Start of Passage for review

Comfort Systems USA Reports First Quarter Results
-- Profits and Margins Increase Strongly on Higher Revenues
HOUSTON, May 01, 2008 (BUSINESS WIRE) -- Comfort Systems USA, Inc. (NYSE:FIX), a leading provider of commercial, industrial and institutional heating, ventilation and air conditioning ("HVAC") services, today announced net income of $8,241,000 or $0.20 per diluted share, for the quarter ended March 31, 2008, as compared to net income of $1,806,000 or $0.04 per diluted share, in the first quarter of 2007.
Bill Murdy, Comfort Systems USA's Chairman and CEO, said, "We are pleased to report to our stockholders a record first quarter highlighted by continued improvement in overall profitability. The sharp increase in profits compared to the first quarter of last year marks a promising start to 2008. Our operations displayed remarkable and broad based strength this quarter, especially in light of the fact that the first quarter historically reflects seasonal weakness."
The Company reported revenues of $295,705,000 ($283,327,000 on a same store basis) in the current quarter, as compared to $249,640,000 in 2007. Following a very strong fourth quarter cash flow, the Company reported negative free cash flow of $3,718,000 in the current quarter, which was funded entirely by existing cash balances. Backlog as of March 31, 2008 was $811,255,000 ($733,170,000 on a same store basis), compared to $786,673,000 as of December 31, 2007. Backlog as of March 31, 2007 was $700,522,000.
Murdy continued, "Same store revenue grew by 13% thanks to fine execution by our team members, successful business development and diversification at many existing operations, good underlying activity levels and good weather for construction activity. Recent acquisitions also made a strong contribution, and we look forward to more strength from them as the year progresses. Our Atlas subsidiary, which experienced grave challenges in 2007, is on track with its recovery plan and broke even for the quarter."
Bill Murdy concluded, "Although we are keenly aware of the economic challenges that we all face, today our business activity pipeline remains active. Our Company's culture was formed in adverse conditions, and with the growth and improvements we have worked on over the past few years we believe that we are prepared to weather any business climate. Backlog is up compared to last year, and we continue to feel very positive about our prospects for 2008."
As previously announced, the Company will host a conference call to discuss its financial results and position in more depth on Friday, May 2, 2008 at 10:00 a.m. Central Time. The call-in number for this conference call is 1-888-713-4216 and enter 47188910 as the passcode. Participants may pre-register for the call at www.theconferencingservice.com/prereg/key.process?key=PWCVWAEH3. Pre-registrants will be issued a pin number to use when dialing into the live call which will provide quick access to the conference by bypassing the operator upon connection. The call can also be accessed on the Company's website at www.comfortsystemsusa.com under the Investor tab. A replay of the entire call will be available until 6:00 p.m. Central Time, Friday, May 9, 2008 by calling 1-888-286-8010 with the conference passcode of 66003775, and will also be available on our website on the next business day following the call.
Comfort Systems USA(R) is a premier provider of business solutions addressing workplace comfort, with 73 locations in 58 cities around the nation. For more information, visit the Company's website at www.comfortsystemsusa.com.

End of Passage for review
Start of Given material

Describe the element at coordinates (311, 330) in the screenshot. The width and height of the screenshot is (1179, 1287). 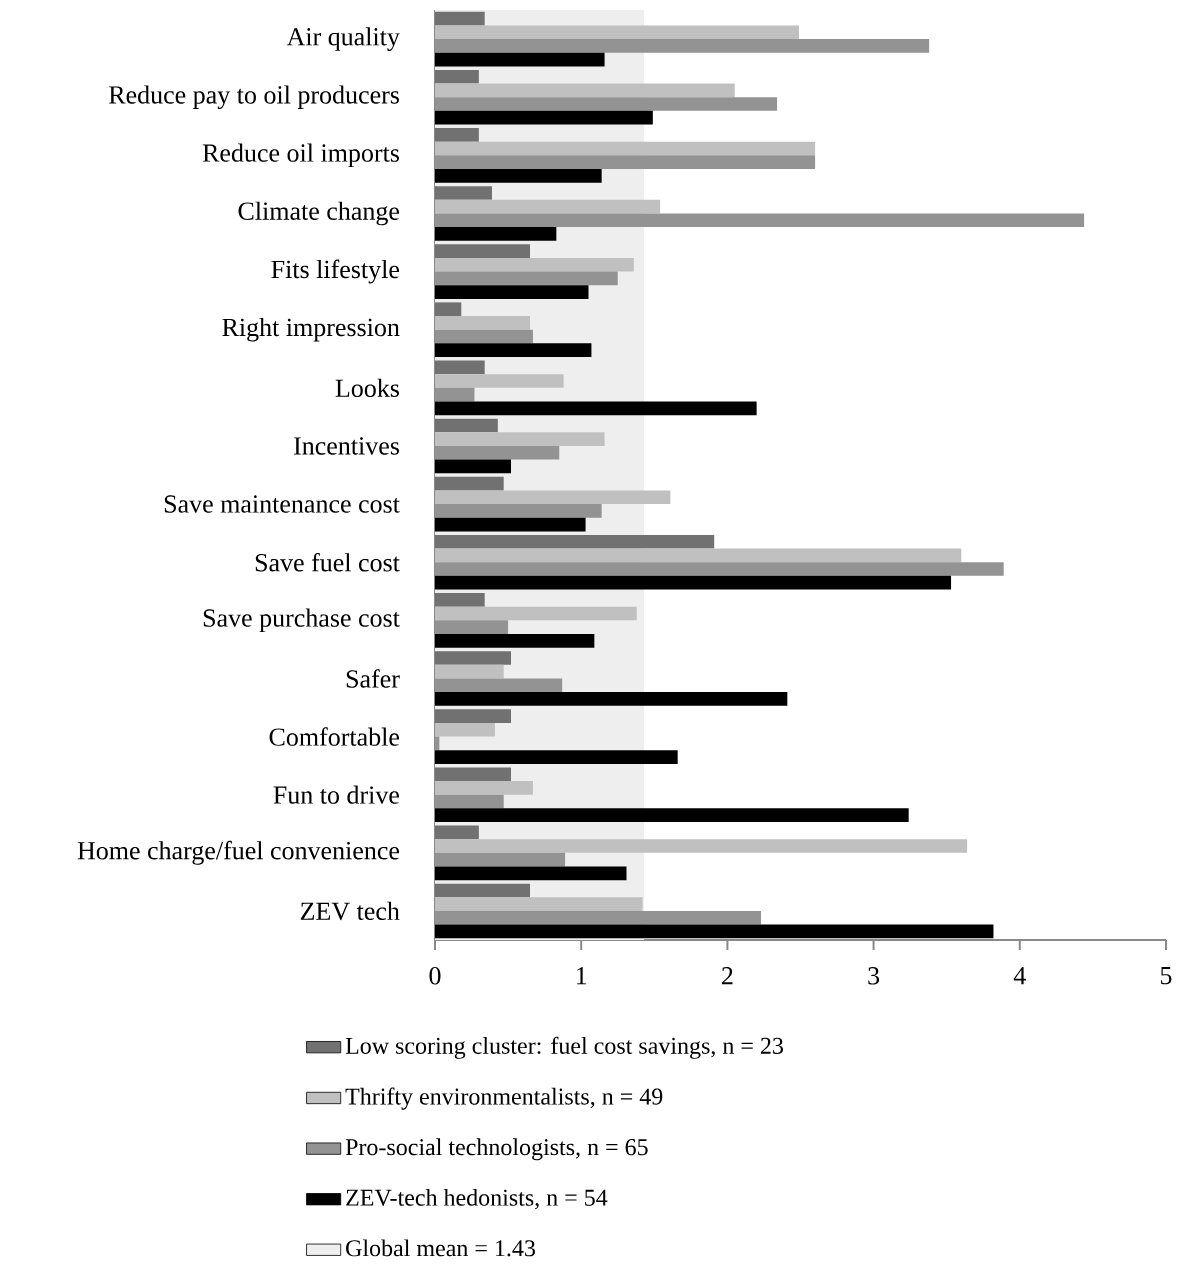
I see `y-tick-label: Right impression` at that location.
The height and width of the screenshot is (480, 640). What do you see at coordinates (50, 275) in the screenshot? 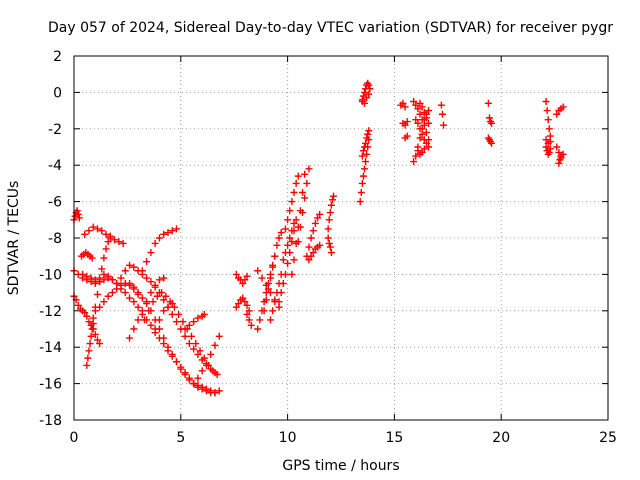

End of Given material

- Using the information -
A: According to the first-quarter results release, what was the company's backlog as of March 31, 2008?
B: Turn the paragraph of the first-quarter results release that begins "The Company reported revenues" into a short bulleted list that keeps its main figures.
C: Write the next part of the first-quarter results release, starting after its final sentence.
The data have no connection to the first-quarter results release.

- Responses in order -
A: $811,255,000 ($733,170,000 on a same store basis).

B:
- Revenues: $295,705,000 in the current quarter ($283,327,000 same store), compared with $249,640,000 in 2007
- Free cash flow: negative $3,718,000 in the quarter, after a very strong fourth quarter, funded entirely by existing cash balances
- Backlog as of March 31, 2008: $811,255,000 ($733,170,000 same store)
- Backlog as of December 31, 2007: $786,673,000
- Backlog as of March 31, 2007: $700,522,000

C:
This press release contains forward-looking statements within the meaning of the Private Securities Litigation Reform Act of 1995. These statements are based on the current plans and expectations of Comfort Systems USA, Inc. and involve risks and uncertainties that could cause actual future activities and results of operations to be materially different from those set forth in the forward-looking statements. Important factors that could cause actual results to differ include, among others, national or regional weakness in non-residential construction activity, difficulty in obtaining or increased costs associated with bonding, shortages of labor and specialty building materials, the use of incorrect estimates for bidding a fixed price contract, undertaking contractual commitments that exceed our labor resources, retention of key management, the Company's backlog failing to translate into actual revenue or profits, errors in the Company's percentage of completion method of accounting, the result of competition in the Company's markets, seasonal fluctuations in the demand for HVAC systems, the imposition of past and future liability from environmental, safety, and health regulations including the inherent risk associated with self-insurance, adverse litigation results and other risks detailed in the Company's reports filed with the Securities and Exchange Commission. Important factors that could cause actual results to differ are discussed under "Item 1A. Company Risk Factors" in the Company's Annual Report on Form 10-K for the year ended December 31, 2007. These forward-looking statements speak only as of the date of this release. Comfort Systems USA, Inc. expressly disclaims any obligation or undertaking to release publicly any updates or revisions to any forward-looking statement contained herein to reflect any change in Comfort Systems USA, Inc.'s expectations with regard thereto or any change in events, conditions or circumstances on which any such statement is based.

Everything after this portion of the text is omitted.